[Work required]: Ignoring every picture, transcribe the data in full as it stands.

[Data provided]:
^^^^

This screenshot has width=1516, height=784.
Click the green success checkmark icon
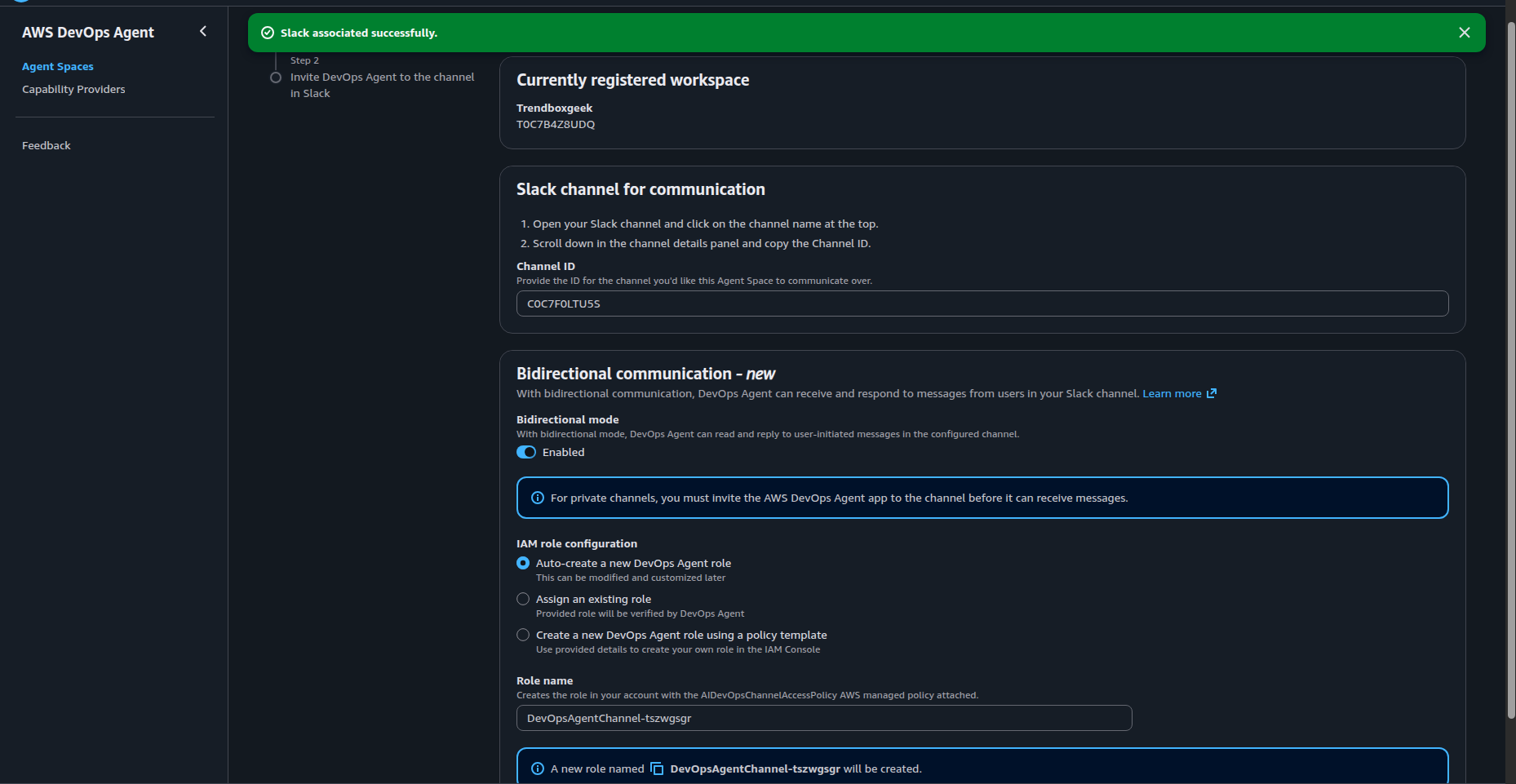[x=267, y=33]
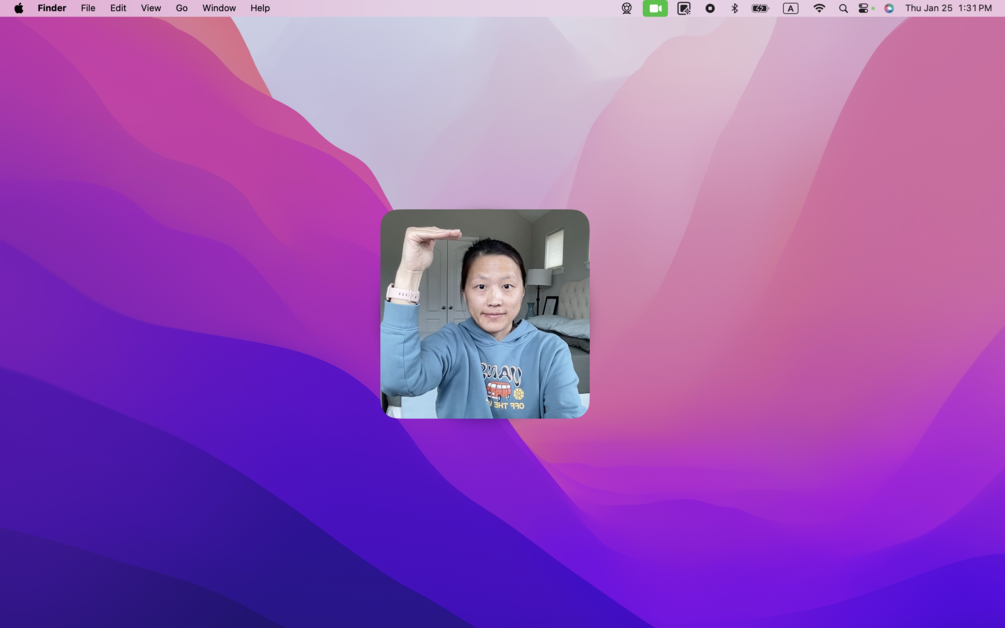The height and width of the screenshot is (628, 1005).
Task: Open the Edit menu
Action: point(118,8)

^^^^

[Expected output]:
This screenshot has width=1516, height=784.
Click the green success checkmark icon
[x=267, y=33]
The height and width of the screenshot is (628, 1005).
Task: Open the Edit menu
Action: point(118,8)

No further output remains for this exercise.